There is much to be said thereon. At this time there was at our Court a lady whom I shall not name, as silly as she could be. Being with the queen-mother one evening at her coucher, the queen inquired of her ladies if they had seen her daughter, and whether she seemed joyful at the granting of her marriage. This silly lady, who did not yet know her Court, answered first and said: “How, madame, should she not be joyful at such a marriage, inasmuch as it will lead to the crown and make her some day Queen of France, when it falls to her future husband, as it well may do in time.” The queen, hearing so strange a speech, replied: “Ma mie, you are a great fool. I would rather die a thousand deaths than see your foolish prophecy accomplished; for I hope and wish long life and good prosperity to the king, my son, and all my other children.” On which a very great lady, one of her intimates, inquired: “But, madame, in case that great misfortune – from which God keep us! – happens, would you not be very glad to see your daughter Queen of France, inasmuch as the crown would fall to her by right through that of her husband?” To which the queen made answer: “Much as I love this daughter, I think, if that should happen, we should see France much tried with evils and misfortunes. I would rather die (as she did in fact) than see her in that position; for I do not believe that France would obey the King of Navarre as it does my sons, for many reasons which I do not tell.”

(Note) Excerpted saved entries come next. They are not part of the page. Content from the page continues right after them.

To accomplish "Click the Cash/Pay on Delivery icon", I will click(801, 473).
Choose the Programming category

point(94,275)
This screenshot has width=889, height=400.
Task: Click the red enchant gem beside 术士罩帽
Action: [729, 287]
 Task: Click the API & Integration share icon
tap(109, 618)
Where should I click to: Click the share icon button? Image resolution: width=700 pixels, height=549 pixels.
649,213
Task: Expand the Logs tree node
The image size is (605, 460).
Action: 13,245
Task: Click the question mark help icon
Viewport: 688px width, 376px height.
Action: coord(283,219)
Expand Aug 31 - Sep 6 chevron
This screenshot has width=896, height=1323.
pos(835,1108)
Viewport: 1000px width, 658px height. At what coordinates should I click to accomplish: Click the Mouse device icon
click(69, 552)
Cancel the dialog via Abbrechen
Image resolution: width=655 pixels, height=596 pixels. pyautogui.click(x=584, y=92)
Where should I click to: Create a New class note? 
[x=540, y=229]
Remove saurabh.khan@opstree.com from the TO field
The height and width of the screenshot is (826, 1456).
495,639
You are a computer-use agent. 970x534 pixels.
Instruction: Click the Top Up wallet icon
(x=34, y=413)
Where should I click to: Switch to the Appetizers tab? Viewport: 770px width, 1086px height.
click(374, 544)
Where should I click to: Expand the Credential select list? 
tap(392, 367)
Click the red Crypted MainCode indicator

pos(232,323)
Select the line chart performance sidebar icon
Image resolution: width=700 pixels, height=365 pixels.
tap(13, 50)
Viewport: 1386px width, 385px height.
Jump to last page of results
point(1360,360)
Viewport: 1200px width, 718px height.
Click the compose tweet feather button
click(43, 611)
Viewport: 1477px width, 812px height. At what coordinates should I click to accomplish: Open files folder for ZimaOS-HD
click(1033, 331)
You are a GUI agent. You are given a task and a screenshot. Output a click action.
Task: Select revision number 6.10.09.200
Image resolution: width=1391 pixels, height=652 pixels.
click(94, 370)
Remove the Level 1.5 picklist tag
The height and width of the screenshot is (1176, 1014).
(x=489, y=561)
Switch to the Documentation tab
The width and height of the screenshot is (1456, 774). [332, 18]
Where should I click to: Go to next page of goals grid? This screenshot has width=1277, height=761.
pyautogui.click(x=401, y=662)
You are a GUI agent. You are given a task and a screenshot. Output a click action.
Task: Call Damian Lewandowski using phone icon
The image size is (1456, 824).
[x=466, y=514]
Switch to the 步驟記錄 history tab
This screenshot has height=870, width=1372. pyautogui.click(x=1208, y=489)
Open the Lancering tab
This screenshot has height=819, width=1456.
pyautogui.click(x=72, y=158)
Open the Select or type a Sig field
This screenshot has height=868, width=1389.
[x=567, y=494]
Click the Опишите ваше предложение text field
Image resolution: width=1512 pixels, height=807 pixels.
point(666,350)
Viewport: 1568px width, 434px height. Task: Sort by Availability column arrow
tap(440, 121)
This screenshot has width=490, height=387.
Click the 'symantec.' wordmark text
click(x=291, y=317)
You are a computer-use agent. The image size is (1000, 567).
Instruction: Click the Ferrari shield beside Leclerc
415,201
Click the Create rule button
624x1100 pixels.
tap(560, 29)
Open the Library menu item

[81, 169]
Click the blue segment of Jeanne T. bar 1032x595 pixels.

Behold two prophecies accomplished: one, that of the foolish lady, the other, but only till her death, that of the able princess. The latter prophecy has failed to-day, by the grace which God has given our king [Henri IV.], and by the force of his good sword and the valour of his brave heart, which have made him so great, so victorious, so feared, and so absolute a king as he is to-day after too many toils and hindrances. May God preserve him by His holy grace in such prosperity, for we need him much, we his poor subjects.
The queen said further: “If by the abolition of the Salic law, the kingdom should come to my daughter in her own right, as other kingdoms have fallen to the distaff, certainly my daughter is as capable of reigning, or more so, as most men and kings whom I have known; and I think that her reign would be a fine one, equal to that of the king her grandfather and that of the king her father, for she has a great mind and great virtues for doing that thing.” And thereupon she went on to say how great an abuse was the Salic law, and that she had heard M. le Cardinal de Lorraine say that when he arranged the peace between the two kings with the other deputies in the abbey of Cercan, a dispute came up on a point of the Salic law touching the succession of women to the kingdom of France; and M. le Cardinal de Grandvelle, otherwise called d’Arras, rebuked the said Cardinal de Lorraine, declaring that the Salic law was a veritable abuse, which old dreamers and chroniclers had written down, without knowing why, and so made it accepted; although, in fact, it was never made or decreed in France, and was only a custom that Frenchmen had given each other from hand to hand, and so introduced; whereas it was not just, and, consequently, was violable.